- [Material for this task]
◆ ◆ ◆ ◆ ◆
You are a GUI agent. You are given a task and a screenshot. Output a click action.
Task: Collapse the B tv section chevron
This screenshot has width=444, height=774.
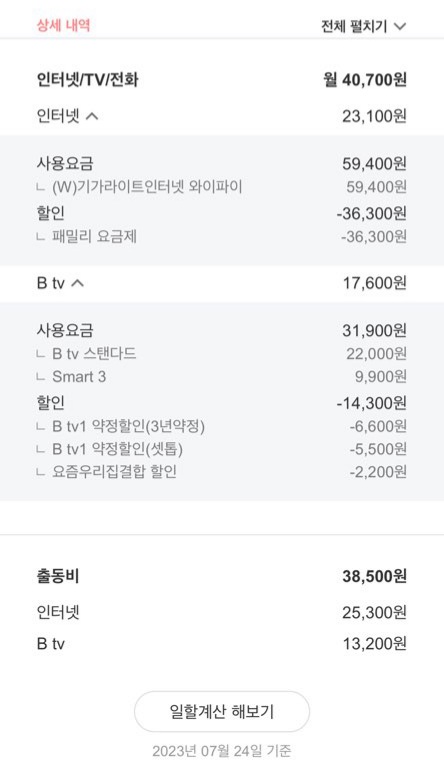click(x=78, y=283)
◆ ◆ ◆ ◆ ◆
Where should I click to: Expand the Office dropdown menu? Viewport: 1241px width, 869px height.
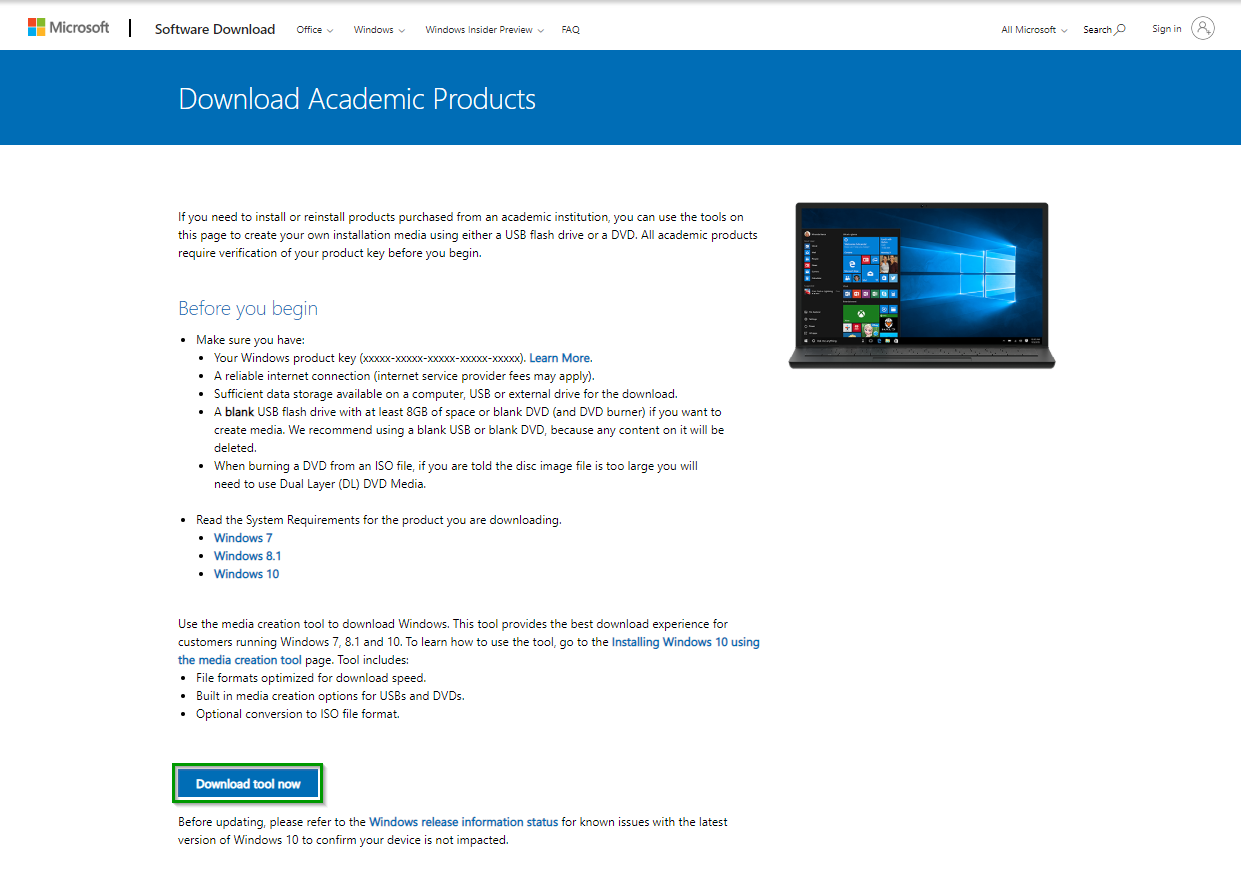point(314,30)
◆ ◆ ◆ ◆ ◆
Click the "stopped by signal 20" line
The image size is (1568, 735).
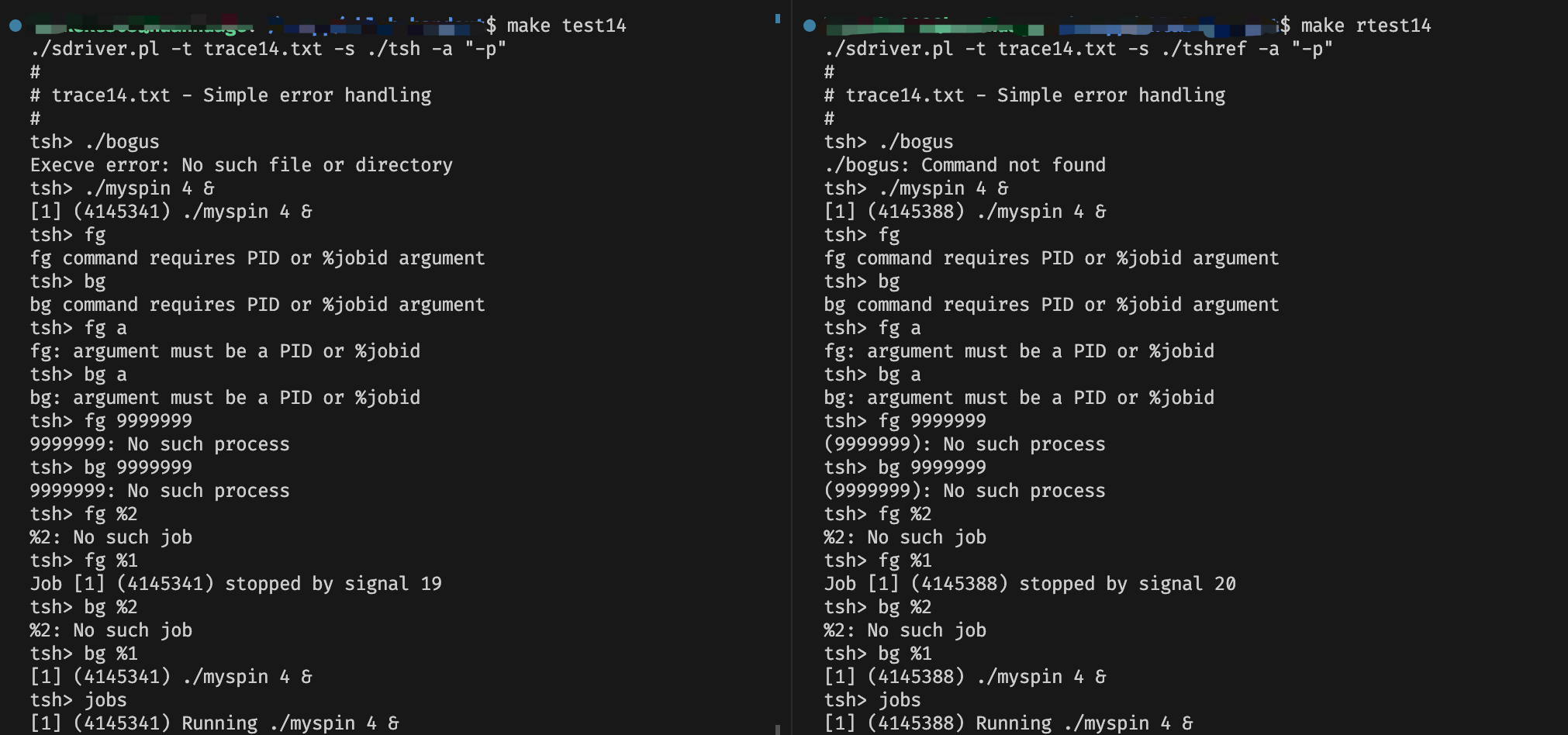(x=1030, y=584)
◆ ◆ ◆ ◆ ◆
- [Given instruction] Render the records from the line with "You are a GUI" up to and including the line with "click(x=78, y=283)" as a two-column CSV headed "prompt" and "response". Give one row per record, with its text and its answer each in a single quoted field, line breaks replaced by spaces and the pictures left out.

- [The reply]
prompt,response
"You are a GUI agent. You are given a task and a screenshot. Output a click action. Task: Collapse the B tv section chevron This screenshot has width=444, height=774.","click(x=78, y=283)"